Variation culturelle et fragmentation de l'environnement symbolique.
Résumé
Quoiqu’on puisse peut-être encore quelques temps les considérer comme incommensurables avec les créations culturelles humaines, les nouveaux artefacts pseudo-culturels non humains issus des méthodes d’apprentissage profond ont ceci d’inédits qu’ils peuvent être produits à échelle industrielle et pourront bientôt surpasser en nombre les créations humaines.
Ces objets pseudo-culturels, auxquels s’ajoutent leurs pendants sociaux (profils artificiels, bots, communautés humaines à la cohésion assurée par des algorithmes, communautés de profils hybrides d’IA et d’humains, etc.) participent d’une chimérisation de l’environnement symbolique dont on évalue difficilement les conséquences à moyen et long termes : s’il est possible de générer tous les objets pseudo-culturels possibles, s’il est possible de confiner les populations dans des communautés, nous orienterons-nous vers une problématique du partage de biens culturels (communs et produits) plutôt que d’une culture commune partagée ?

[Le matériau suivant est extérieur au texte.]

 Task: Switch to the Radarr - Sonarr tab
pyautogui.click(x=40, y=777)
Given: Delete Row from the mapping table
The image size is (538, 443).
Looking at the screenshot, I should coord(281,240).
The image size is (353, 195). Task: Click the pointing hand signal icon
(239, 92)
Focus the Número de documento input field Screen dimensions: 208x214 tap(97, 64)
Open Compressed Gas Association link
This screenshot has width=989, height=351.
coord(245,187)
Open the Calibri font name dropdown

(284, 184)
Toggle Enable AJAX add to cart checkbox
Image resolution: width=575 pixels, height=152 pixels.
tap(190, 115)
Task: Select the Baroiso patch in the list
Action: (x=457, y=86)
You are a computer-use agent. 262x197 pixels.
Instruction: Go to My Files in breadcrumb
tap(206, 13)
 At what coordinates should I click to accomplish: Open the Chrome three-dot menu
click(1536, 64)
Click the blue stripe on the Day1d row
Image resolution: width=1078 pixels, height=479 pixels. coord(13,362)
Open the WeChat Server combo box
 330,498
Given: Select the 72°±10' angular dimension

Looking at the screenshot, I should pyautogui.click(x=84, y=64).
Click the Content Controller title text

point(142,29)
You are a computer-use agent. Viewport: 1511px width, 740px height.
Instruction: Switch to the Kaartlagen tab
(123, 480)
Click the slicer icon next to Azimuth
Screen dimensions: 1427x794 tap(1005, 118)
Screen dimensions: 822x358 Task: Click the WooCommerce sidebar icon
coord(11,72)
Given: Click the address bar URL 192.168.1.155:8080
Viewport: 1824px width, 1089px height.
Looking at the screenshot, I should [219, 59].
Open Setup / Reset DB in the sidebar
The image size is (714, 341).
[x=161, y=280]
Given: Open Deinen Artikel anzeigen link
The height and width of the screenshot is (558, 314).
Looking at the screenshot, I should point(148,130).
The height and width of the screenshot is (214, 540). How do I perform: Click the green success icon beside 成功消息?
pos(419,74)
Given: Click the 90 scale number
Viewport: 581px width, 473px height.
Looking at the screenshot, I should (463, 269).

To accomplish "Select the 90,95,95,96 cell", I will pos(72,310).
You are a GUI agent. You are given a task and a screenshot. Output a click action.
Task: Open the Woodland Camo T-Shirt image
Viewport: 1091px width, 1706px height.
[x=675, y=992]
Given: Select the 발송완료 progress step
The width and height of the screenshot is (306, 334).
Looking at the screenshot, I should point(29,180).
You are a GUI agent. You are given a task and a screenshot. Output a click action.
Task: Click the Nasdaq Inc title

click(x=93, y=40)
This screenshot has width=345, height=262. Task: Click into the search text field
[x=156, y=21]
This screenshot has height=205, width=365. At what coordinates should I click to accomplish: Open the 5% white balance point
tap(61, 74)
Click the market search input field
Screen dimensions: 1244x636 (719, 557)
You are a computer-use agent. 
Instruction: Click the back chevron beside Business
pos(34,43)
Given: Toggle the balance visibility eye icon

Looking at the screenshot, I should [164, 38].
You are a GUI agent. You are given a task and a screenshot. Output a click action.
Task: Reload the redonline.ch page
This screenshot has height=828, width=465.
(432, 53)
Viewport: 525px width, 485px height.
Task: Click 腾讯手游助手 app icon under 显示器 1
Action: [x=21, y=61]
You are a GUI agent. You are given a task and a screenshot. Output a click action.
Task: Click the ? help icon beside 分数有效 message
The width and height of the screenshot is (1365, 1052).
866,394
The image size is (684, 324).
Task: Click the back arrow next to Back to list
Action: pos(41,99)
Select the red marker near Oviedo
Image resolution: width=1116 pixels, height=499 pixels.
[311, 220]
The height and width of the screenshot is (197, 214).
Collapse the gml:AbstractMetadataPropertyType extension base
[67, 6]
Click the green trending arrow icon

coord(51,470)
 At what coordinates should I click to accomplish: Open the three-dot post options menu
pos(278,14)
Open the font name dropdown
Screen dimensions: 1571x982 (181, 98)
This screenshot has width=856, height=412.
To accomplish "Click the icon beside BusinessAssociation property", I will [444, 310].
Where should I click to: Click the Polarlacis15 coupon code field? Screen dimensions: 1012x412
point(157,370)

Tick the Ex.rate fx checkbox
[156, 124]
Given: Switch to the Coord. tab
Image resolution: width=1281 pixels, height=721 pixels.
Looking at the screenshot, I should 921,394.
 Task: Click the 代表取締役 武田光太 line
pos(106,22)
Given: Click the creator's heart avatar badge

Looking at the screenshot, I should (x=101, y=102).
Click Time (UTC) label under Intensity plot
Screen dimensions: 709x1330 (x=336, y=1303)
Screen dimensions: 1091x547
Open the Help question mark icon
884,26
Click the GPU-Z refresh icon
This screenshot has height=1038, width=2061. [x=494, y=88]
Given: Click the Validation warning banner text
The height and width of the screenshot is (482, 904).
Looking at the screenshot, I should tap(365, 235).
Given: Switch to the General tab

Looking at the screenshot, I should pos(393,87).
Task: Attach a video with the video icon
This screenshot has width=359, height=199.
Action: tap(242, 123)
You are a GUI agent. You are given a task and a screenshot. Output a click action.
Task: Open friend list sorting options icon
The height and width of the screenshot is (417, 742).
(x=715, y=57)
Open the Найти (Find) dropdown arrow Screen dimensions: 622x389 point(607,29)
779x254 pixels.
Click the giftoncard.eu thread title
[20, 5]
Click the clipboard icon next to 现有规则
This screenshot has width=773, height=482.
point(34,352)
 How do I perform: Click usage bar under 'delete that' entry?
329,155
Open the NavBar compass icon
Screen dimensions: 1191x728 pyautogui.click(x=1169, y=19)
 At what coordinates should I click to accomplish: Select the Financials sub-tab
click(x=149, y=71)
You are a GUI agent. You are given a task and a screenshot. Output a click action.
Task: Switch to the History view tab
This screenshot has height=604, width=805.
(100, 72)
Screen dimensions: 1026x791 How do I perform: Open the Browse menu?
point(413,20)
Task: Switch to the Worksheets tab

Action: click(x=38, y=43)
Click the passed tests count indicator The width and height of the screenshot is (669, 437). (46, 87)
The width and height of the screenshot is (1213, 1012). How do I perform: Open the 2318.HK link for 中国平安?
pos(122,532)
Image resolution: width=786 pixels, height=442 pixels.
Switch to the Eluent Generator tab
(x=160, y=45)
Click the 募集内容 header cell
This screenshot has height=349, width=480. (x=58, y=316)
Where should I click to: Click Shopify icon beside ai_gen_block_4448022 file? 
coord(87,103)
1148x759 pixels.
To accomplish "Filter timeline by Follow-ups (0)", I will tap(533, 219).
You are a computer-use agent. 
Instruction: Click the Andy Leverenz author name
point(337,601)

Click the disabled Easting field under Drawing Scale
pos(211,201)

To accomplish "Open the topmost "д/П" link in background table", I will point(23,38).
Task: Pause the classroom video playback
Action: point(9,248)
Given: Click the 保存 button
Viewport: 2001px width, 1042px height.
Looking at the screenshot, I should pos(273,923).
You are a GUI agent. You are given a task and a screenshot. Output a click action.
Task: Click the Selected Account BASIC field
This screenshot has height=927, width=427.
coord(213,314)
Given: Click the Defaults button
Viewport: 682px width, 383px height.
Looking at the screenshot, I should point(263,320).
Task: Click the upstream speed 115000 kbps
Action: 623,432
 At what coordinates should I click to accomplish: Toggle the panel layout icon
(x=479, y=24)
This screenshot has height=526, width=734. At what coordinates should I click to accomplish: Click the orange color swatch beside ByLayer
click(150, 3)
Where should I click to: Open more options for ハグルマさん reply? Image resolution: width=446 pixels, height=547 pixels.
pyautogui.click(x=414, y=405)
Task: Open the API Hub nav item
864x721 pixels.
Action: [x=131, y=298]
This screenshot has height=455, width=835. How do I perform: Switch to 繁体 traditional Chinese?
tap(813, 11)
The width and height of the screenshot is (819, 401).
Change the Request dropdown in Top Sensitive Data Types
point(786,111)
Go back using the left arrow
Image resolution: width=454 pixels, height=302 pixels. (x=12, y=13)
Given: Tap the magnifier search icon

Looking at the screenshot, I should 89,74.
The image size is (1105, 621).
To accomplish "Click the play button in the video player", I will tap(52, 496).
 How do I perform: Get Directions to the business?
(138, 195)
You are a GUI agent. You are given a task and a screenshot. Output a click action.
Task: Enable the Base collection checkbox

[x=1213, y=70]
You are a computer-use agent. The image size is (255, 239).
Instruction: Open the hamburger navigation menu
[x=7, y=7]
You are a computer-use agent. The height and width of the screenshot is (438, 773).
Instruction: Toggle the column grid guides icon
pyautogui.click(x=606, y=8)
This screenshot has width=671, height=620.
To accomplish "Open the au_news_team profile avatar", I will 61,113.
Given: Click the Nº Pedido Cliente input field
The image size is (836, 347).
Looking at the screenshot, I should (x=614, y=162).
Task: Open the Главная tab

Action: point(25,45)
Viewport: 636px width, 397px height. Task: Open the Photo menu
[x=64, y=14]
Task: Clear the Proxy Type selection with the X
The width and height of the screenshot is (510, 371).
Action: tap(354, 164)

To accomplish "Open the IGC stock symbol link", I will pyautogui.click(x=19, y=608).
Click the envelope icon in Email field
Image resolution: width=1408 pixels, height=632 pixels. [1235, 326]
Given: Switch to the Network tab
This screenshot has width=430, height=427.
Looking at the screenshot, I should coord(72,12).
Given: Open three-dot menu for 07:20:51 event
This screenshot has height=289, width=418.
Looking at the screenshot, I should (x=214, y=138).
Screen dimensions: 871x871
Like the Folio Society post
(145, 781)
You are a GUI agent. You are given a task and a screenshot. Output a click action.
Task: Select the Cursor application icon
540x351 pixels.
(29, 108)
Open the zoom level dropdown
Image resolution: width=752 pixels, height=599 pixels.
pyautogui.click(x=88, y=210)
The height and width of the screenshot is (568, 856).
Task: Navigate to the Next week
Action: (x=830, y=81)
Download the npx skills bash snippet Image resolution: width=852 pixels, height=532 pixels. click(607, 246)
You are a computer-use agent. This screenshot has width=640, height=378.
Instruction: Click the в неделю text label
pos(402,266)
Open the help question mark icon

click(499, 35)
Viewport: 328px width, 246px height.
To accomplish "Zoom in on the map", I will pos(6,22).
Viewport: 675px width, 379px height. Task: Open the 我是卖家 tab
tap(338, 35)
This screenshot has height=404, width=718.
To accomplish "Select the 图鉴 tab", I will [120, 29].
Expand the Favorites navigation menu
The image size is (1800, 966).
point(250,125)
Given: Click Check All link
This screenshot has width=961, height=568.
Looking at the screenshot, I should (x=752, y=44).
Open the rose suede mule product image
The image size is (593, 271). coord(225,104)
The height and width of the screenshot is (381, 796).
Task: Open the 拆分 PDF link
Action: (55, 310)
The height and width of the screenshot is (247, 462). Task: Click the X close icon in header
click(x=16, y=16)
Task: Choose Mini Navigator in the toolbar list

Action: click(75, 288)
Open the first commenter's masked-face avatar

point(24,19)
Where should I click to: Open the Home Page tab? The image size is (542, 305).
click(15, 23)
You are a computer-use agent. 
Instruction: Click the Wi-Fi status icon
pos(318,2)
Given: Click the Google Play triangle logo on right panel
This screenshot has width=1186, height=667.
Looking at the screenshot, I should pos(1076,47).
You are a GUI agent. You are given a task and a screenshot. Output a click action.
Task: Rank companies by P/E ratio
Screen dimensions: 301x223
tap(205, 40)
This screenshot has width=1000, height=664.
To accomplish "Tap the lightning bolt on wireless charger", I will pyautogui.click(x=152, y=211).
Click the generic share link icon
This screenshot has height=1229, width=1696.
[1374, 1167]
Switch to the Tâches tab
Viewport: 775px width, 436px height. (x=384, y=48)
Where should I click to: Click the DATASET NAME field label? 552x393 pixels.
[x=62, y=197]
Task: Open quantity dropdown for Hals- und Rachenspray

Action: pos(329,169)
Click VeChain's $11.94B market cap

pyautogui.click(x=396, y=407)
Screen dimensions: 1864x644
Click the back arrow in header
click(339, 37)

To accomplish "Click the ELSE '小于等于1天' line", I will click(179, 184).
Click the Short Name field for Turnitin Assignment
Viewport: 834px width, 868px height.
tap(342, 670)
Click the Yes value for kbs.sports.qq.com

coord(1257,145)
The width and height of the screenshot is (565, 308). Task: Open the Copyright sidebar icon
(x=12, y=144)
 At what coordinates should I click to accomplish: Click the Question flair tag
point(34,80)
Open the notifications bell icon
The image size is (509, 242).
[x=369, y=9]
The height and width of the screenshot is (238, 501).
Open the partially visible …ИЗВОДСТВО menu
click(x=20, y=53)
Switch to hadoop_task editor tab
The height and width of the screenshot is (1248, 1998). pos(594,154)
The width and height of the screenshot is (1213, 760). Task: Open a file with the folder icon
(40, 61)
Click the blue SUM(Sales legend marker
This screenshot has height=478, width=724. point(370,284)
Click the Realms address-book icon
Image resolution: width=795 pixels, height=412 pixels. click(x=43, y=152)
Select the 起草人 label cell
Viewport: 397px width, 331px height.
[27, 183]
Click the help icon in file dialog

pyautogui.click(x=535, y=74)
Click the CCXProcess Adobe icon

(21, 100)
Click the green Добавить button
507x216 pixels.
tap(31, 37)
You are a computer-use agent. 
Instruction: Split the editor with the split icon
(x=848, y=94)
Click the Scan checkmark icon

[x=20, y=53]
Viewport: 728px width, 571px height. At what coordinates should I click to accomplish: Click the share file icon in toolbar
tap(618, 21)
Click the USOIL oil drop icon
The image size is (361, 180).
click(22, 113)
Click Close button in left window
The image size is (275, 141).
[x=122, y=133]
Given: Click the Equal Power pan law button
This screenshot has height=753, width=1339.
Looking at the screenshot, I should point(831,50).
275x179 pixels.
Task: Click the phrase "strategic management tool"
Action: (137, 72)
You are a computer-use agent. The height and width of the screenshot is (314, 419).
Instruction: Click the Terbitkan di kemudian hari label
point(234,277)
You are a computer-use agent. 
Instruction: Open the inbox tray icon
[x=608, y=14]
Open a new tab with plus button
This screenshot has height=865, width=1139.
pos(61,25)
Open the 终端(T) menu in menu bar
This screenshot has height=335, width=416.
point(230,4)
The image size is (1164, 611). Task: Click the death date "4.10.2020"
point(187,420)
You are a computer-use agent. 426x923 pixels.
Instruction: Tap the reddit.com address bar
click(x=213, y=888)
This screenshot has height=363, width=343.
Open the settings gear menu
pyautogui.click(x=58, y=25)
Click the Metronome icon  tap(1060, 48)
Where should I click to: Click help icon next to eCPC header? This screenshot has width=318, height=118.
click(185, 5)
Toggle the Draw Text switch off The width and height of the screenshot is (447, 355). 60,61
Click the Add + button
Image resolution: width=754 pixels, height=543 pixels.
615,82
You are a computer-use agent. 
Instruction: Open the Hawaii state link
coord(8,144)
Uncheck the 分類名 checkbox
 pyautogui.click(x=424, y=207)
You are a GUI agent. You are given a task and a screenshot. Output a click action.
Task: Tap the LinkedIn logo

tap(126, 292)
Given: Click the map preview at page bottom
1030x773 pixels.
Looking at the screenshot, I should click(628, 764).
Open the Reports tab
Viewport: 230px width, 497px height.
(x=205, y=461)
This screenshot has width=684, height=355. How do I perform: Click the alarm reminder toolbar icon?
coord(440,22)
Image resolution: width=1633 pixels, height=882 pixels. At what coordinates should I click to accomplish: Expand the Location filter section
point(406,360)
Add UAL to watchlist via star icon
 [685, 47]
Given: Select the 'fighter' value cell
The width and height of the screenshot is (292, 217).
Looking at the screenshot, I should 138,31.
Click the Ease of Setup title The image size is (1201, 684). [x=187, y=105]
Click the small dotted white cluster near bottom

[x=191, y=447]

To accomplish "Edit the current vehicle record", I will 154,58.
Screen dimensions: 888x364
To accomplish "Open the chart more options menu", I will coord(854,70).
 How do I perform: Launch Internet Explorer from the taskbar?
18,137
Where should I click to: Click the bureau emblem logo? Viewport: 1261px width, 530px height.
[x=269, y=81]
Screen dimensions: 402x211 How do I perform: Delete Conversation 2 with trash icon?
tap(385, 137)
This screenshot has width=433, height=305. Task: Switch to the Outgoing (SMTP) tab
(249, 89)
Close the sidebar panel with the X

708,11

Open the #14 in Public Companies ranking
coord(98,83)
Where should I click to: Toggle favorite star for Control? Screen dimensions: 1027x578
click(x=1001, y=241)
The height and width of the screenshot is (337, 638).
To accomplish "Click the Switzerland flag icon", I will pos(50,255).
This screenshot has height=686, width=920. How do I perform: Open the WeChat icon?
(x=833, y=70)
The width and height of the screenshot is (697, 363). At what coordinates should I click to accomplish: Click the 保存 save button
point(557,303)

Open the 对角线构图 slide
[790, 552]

La fragmentation culturelle, bien plus encore que la génération de contenus malveillants (fake news, trolls industrialisés), apparait en effet comme un des principaux dangers visibles de l’IA générative, non parce qu’elle en porterait dans son ADN les principes, mais en raison de la convergence des agendas scientifique et économique qui président à son essor. Ils reposent tous deux sur une volonté assumée de satisfaire tous les individus appréhendés comme des usagers (ou des clients). L’examen de la littérature scientifique en traitement automatique des langues atteste en effet que l’enjeu actuel n’est pas tant les performances génératives que la diversification de l’offre pour une mise en conformité culturelle des contenus aux usagers-cibles (culture LLM, annotations perspectivistes, impact du framework professionnel DEI – Diversity, Equity, and Inclusion, etc.) car contrairement aux idées reçues, l’IA générative ne s’affranchit pas complètement de l’étape décisive du pré-traitement des données d’entrée, lesquelles conditionnent les sorties en dépit de l’opacité des traitements.
Selon cette lecture, le danger de la génération par IA ne serait pas de concurrencer l’expression culturelle humaine mais d’attenter à l’organisation sociale. Elle conduit à envisager la problématique en termes d’encerclement cognitif et l’inscrit dans le champ de la « guerre cognitive », c’est-à-dire l’étude des offensives destinées à transformer irrémédiablement la manière de penser de populations afin de les affaiblir ou les rendre sensibles à de nouvelles idées.